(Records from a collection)
Segment Open

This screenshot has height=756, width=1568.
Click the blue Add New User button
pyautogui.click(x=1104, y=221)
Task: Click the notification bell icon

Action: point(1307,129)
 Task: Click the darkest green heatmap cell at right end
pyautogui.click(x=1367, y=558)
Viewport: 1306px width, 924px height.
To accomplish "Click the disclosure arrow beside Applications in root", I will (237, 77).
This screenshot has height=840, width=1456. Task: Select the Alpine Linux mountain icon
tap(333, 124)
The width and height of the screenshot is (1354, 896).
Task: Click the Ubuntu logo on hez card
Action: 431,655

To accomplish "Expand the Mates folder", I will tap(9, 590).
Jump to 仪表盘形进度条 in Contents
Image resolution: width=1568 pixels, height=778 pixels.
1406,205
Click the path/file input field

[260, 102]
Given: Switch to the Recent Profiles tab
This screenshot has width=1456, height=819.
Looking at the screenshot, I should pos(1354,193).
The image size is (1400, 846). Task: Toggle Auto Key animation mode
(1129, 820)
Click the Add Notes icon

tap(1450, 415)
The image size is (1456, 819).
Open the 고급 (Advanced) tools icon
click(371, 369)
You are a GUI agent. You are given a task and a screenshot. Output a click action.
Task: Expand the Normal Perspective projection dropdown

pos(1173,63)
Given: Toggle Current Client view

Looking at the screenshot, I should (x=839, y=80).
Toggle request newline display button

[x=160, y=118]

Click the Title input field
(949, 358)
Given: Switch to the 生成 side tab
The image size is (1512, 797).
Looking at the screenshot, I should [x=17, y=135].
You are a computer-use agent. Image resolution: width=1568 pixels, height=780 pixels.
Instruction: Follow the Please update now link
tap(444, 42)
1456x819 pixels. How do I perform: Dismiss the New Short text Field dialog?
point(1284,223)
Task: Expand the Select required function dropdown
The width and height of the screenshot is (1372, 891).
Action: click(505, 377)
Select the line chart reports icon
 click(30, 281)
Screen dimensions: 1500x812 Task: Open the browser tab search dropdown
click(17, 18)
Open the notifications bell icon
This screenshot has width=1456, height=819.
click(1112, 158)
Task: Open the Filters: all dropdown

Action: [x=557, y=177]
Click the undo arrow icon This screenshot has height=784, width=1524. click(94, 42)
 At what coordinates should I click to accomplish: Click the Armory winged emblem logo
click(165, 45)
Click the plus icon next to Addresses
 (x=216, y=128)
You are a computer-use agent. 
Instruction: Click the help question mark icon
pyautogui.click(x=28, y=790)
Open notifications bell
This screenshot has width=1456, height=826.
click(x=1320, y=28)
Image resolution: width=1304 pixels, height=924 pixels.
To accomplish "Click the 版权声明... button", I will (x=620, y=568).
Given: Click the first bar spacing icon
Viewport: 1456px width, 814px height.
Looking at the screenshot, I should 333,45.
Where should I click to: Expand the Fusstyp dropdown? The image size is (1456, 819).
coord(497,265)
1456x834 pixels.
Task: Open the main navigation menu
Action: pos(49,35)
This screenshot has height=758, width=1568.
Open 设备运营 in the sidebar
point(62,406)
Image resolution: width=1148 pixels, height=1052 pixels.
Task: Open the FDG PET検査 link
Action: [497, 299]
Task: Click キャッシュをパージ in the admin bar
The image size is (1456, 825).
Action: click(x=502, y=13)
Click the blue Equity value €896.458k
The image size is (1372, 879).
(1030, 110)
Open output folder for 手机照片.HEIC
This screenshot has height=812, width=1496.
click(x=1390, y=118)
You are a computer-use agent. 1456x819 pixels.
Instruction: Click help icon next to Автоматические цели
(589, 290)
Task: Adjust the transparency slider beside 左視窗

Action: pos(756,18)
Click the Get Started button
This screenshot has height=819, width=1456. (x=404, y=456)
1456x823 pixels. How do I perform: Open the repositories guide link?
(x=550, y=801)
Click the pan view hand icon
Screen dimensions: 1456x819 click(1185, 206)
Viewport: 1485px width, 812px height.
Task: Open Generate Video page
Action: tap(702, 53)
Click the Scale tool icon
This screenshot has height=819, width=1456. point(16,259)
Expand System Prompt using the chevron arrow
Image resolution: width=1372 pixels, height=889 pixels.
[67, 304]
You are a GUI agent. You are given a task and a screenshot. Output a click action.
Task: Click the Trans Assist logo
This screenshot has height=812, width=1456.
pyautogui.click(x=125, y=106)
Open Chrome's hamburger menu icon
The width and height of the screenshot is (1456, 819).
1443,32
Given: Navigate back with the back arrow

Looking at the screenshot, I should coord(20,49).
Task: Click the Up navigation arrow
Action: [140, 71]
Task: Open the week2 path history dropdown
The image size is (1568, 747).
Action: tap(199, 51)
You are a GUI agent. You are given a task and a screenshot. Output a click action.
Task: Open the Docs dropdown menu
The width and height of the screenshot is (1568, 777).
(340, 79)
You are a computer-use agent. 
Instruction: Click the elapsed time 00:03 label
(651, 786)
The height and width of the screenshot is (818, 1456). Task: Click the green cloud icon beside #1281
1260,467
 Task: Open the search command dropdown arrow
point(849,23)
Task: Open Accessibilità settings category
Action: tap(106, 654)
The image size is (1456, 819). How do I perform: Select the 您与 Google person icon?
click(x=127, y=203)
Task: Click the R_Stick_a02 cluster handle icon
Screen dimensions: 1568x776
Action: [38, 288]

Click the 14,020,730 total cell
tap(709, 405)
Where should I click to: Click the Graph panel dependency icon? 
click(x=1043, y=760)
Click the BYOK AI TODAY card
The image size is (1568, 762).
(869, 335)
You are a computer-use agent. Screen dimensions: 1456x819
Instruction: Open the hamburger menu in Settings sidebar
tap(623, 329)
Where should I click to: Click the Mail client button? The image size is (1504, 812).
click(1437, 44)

Segment Closed

# [Problem details]
Every record above is to be copied out again exactly as written.

# [Answer section]
This screenshot has height=756, width=1568.
Click the blue Add New User button
pyautogui.click(x=1104, y=221)
Task: Click the notification bell icon

Action: point(1307,129)
 Task: Click the darkest green heatmap cell at right end
pyautogui.click(x=1367, y=558)
Viewport: 1306px width, 924px height.
To accomplish "Click the disclosure arrow beside Applications in root", I will (237, 77).
This screenshot has height=840, width=1456. Task: Select the Alpine Linux mountain icon
tap(333, 124)
The width and height of the screenshot is (1354, 896).
Task: Click the Ubuntu logo on hez card
Action: 431,655

To accomplish "Expand the Mates folder", I will tap(9, 590).
Jump to 仪表盘形进度条 in Contents
Image resolution: width=1568 pixels, height=778 pixels.
1406,205
Click the path/file input field

[260, 102]
Given: Switch to the Recent Profiles tab
This screenshot has width=1456, height=819.
Looking at the screenshot, I should pos(1354,193).
The image size is (1400, 846). Task: Toggle Auto Key animation mode
(1129, 820)
Click the Add Notes icon

tap(1450, 415)
The image size is (1456, 819).
Open the 고급 (Advanced) tools icon
click(371, 369)
You are a GUI agent. You are given a task and a screenshot. Output a click action.
Task: Expand the Normal Perspective projection dropdown

pos(1173,63)
Given: Toggle Current Client view

Looking at the screenshot, I should (x=839, y=80).
Toggle request newline display button

[x=160, y=118]

Click the Title input field
(949, 358)
Given: Switch to the 生成 side tab
The image size is (1512, 797).
Looking at the screenshot, I should [x=17, y=135].
You are a computer-use agent. Image resolution: width=1568 pixels, height=780 pixels.
Instruction: Follow the Please update now link
tap(444, 42)
1456x819 pixels. How do I perform: Dismiss the New Short text Field dialog?
point(1284,223)
Task: Expand the Select required function dropdown
The width and height of the screenshot is (1372, 891).
Action: click(505, 377)
Select the line chart reports icon
 click(30, 281)
Screen dimensions: 1500x812 Task: Open the browser tab search dropdown
click(17, 18)
Open the notifications bell icon
This screenshot has width=1456, height=819.
click(1112, 158)
Task: Open the Filters: all dropdown

Action: [x=557, y=177]
Click the undo arrow icon This screenshot has height=784, width=1524. click(94, 42)
 At what coordinates should I click to accomplish: Click the Armory winged emblem logo
click(165, 45)
Click the plus icon next to Addresses
 (x=216, y=128)
You are a computer-use agent. 
Instruction: Click the help question mark icon
pyautogui.click(x=28, y=790)
Open notifications bell
This screenshot has width=1456, height=826.
click(x=1320, y=28)
Image resolution: width=1304 pixels, height=924 pixels.
To accomplish "Click the 版权声明... button", I will (x=620, y=568).
Given: Click the first bar spacing icon
Viewport: 1456px width, 814px height.
Looking at the screenshot, I should 333,45.
Where should I click to: Expand the Fusstyp dropdown? The image size is (1456, 819).
coord(497,265)
1456x834 pixels.
Task: Open the main navigation menu
Action: pos(49,35)
This screenshot has height=758, width=1568.
Open 设备运营 in the sidebar
point(62,406)
Image resolution: width=1148 pixels, height=1052 pixels.
Task: Open the FDG PET検査 link
Action: [497, 299]
Task: Click キャッシュをパージ in the admin bar
The image size is (1456, 825).
Action: click(x=502, y=13)
Click the blue Equity value €896.458k
The image size is (1372, 879).
(1030, 110)
Open output folder for 手机照片.HEIC
This screenshot has height=812, width=1496.
click(x=1390, y=118)
You are a computer-use agent. 1456x819 pixels.
Instruction: Click help icon next to Автоматические цели
(589, 290)
Task: Adjust the transparency slider beside 左視窗

Action: pos(756,18)
Click the Get Started button
This screenshot has height=819, width=1456. (x=404, y=456)
1456x823 pixels. How do I perform: Open the repositories guide link?
(x=550, y=801)
Click the pan view hand icon
Screen dimensions: 1456x819 click(1185, 206)
Viewport: 1485px width, 812px height.
Task: Open Generate Video page
Action: tap(702, 53)
Click the Scale tool icon
This screenshot has height=819, width=1456. point(16,259)
Expand System Prompt using the chevron arrow
Image resolution: width=1372 pixels, height=889 pixels.
[67, 304]
You are a GUI agent. You are given a task and a screenshot. Output a click action.
Task: Click the Trans Assist logo
This screenshot has height=812, width=1456.
pyautogui.click(x=125, y=106)
Open Chrome's hamburger menu icon
The width and height of the screenshot is (1456, 819).
1443,32
Given: Navigate back with the back arrow

Looking at the screenshot, I should coord(20,49).
Task: Click the Up navigation arrow
Action: [140, 71]
Task: Open the week2 path history dropdown
The image size is (1568, 747).
Action: tap(199, 51)
You are a GUI agent. You are given a task and a screenshot. Output a click action.
Task: Open the Docs dropdown menu
The width and height of the screenshot is (1568, 777).
(340, 79)
You are a computer-use agent. 
Instruction: Click the elapsed time 00:03 label
(651, 786)
The height and width of the screenshot is (818, 1456). Task: Click the green cloud icon beside #1281
1260,467
 Task: Open the search command dropdown arrow
point(849,23)
Task: Open Accessibilità settings category
Action: tap(106, 654)
The image size is (1456, 819). How do I perform: Select the 您与 Google person icon?
click(x=127, y=203)
Task: Click the R_Stick_a02 cluster handle icon
Screen dimensions: 1568x776
Action: [38, 288]

Click the 14,020,730 total cell
tap(709, 405)
Where should I click to: Click the Graph panel dependency icon? 
click(x=1043, y=760)
Click the BYOK AI TODAY card
The image size is (1568, 762).
(869, 335)
You are a computer-use agent. Screen dimensions: 1456x819
Instruction: Open the hamburger menu in Settings sidebar
tap(623, 329)
Where should I click to: Click the Mail client button? The image size is (1504, 812).
click(1437, 44)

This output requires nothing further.